Auch das ist wichtig zu wissen. Weil es bedeutet, dass die Stadtkirchen-Kantorin faktisch eine ganze Stelle ausfüllen musste. Dazu gehören dann auch Dinge wie die Planung und Vorbereitung eines Konzerts wie des „Passionskonzerts“ am frühen Sonntagabend, zu dem sich eine erfreulich große Zahl von Zuhörern eingefunden hatte. Das Programm war beispielhaft für die Arbeit dieser Kantorin, die noch einmal die Vielfalt ihrer Fähigkeiten präsentierte.
Zum Beispiel als Chorleiterin, bei der es allein schon ein Vergnügen ist, ihr beim Dirigieren zuzuschauen. Dies Dirigat schlägt sich aber direkt nieder in der Gestaltung der jeweiligen Musik. Etwa gleich beim einleitenden „De profundis“ des frühklassischen Komponisten Carl Georg Reutter mit seinem ausschwingenden Klang und der atmenden, großbogigen, aber hochdifferenzierten Phrasierung. Der Evangelische Stadtchor klagt über Nachwuchsprobleme, singt in Kammerchorgröße mit unterbesetzten Männerstimmen. Aber Friederike Spangenbergs sorgfältige Chorarbeit hat die Wenigen bei der Stange gehalten, was ihrem Interims-Nachfolger, dem Schönemoorer Kirchenmusiker Ralf Mühlbrandt, auch zu wünschen ist.
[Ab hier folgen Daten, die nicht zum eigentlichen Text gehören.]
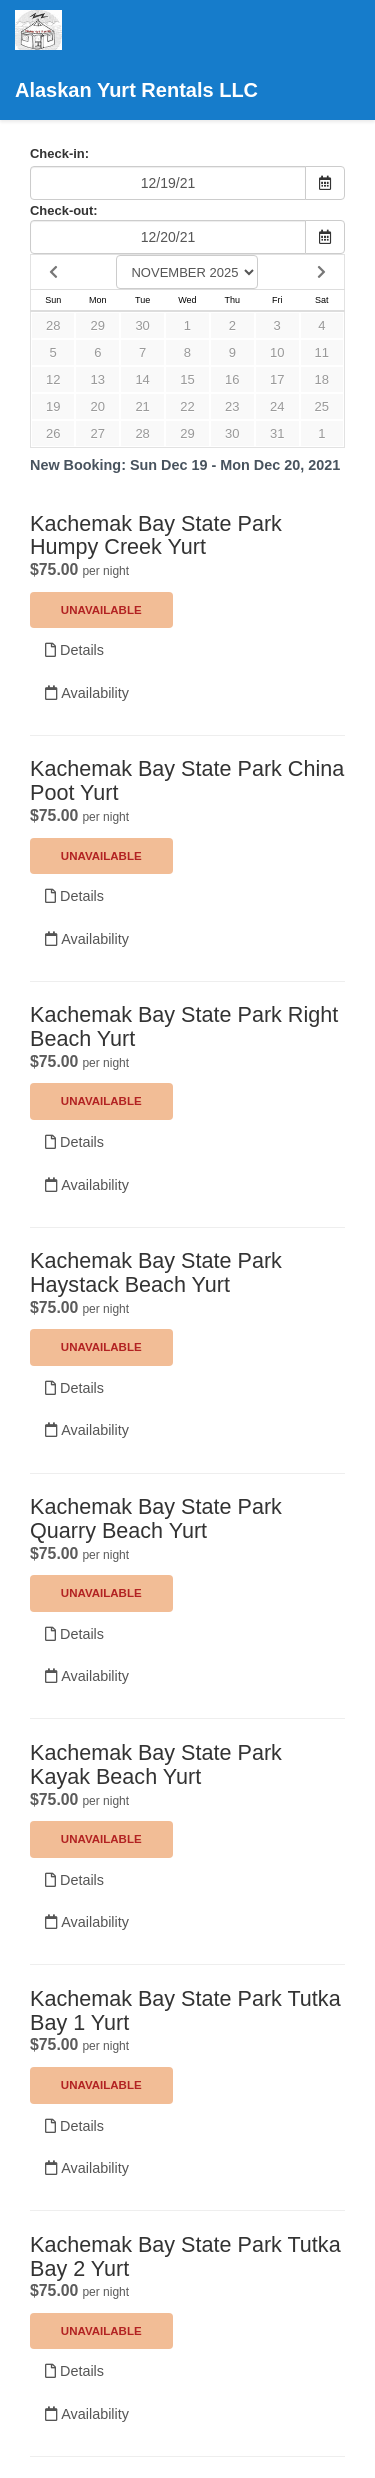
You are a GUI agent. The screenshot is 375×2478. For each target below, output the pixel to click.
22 (187, 406)
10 (277, 352)
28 (53, 325)
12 (53, 379)
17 (277, 379)
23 (232, 406)
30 (142, 325)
Dann zeigte sich Friederike Spangenberg als versierte Sängerin mit schlankem, vibratolosem Alte-Musik-Sopran in einer Schütz-Arie, einem geistlichen Lied aus dem Bach-Schemellischen Gesangbuch, und der berühmten Arie aus der Matthäus-Passion „Aus Liebe will mein Heiland sterben“, die sie mit nuancierter, leicht geführter Sopran-Innigkeit sang. Udo Honnigfort, Friederike Spangenbergs oft und gern gesehener Gast von der katholischen Marienkirche, begleitete an der Orgel mit sensibler, am Orchesteroriginal orientierten Bläserregistern.
Der Chor zeigte sich dann in einem Chorsatz aus der „Johannes-Passion“ von Heinrich Schütz auch stabil im kontrapunktischen A-cappella-Satz, gewann aber deutlich an Sicherheit, als Udo Honnigfort am Flügel als Orchesterersatz einsetzte. Wie lyrisch-kantabel ein Satz frühbarocker Vokalpolyfonie klingen kann, zeigte Friederike Spangenberg mit ihrem Chor am Beispiel des „Im Garten leidet Christus Not“ von Joachim a Burck. Dabei wie auch in Melchior Francks „Ach, treuer Heiland" meisterte der a cappella singende Chor die hohen Ansprüche der Musik mit musikalischer Überzeugungskraft, fühlte sich aber bei der abschließenden „Graduale“-Komposition von Johann Michael Haydn, bei der Udo Honnigfort am Flügel den Orchesterpart spielte, hörbar wohler, ließ den Klang in klassischer Schönheit strömen. In der Begleitung der vier Gemeindechoräle, die das Publikum am Musizieren beteiligten, wechselte man sich an Orgel und Flügel ab, was einmal die Wegezeit der Musiker von der Empore in den Altarraum, wo der Chor sang, überbrückte, zum anderen für reizvolle klangliche Abwechslung sorgte.
Zum Schluss an der Geige
Für den letzten Choral „Oh Haupt voll Blut und Wunden“ improvisierte Friederike Spangenberg eine typisch romantische Klavierbegleitung, die dem Todeschoral wundersam tröstende Bewegtheit gab. Vorher hatte sie sich auf der Orgelempore auch als überlegene Geigerin erwiesen. Blitzblank begleitet von Udo Honnigfort an der Orgel spielte sie eine Sonate in d-Moll, der „Todestonart“, von Georg Friedrich Händel, die aber gar nicht so dunkel gestimmt war: Das einleitende „Grave“ war fast beschwingt mit seinem festlichen Rhythmus. Für das Allegro hatte die Geigerin nuancierte Violinfarben parat; das formal etwas ausgeschlossen wirkende „Adagio“ war in seiner Kürze melodisch schön ausschwingend, das Schlussallegro geriet etwas glatt, ohne den ihm eigenen Tanzcharakter.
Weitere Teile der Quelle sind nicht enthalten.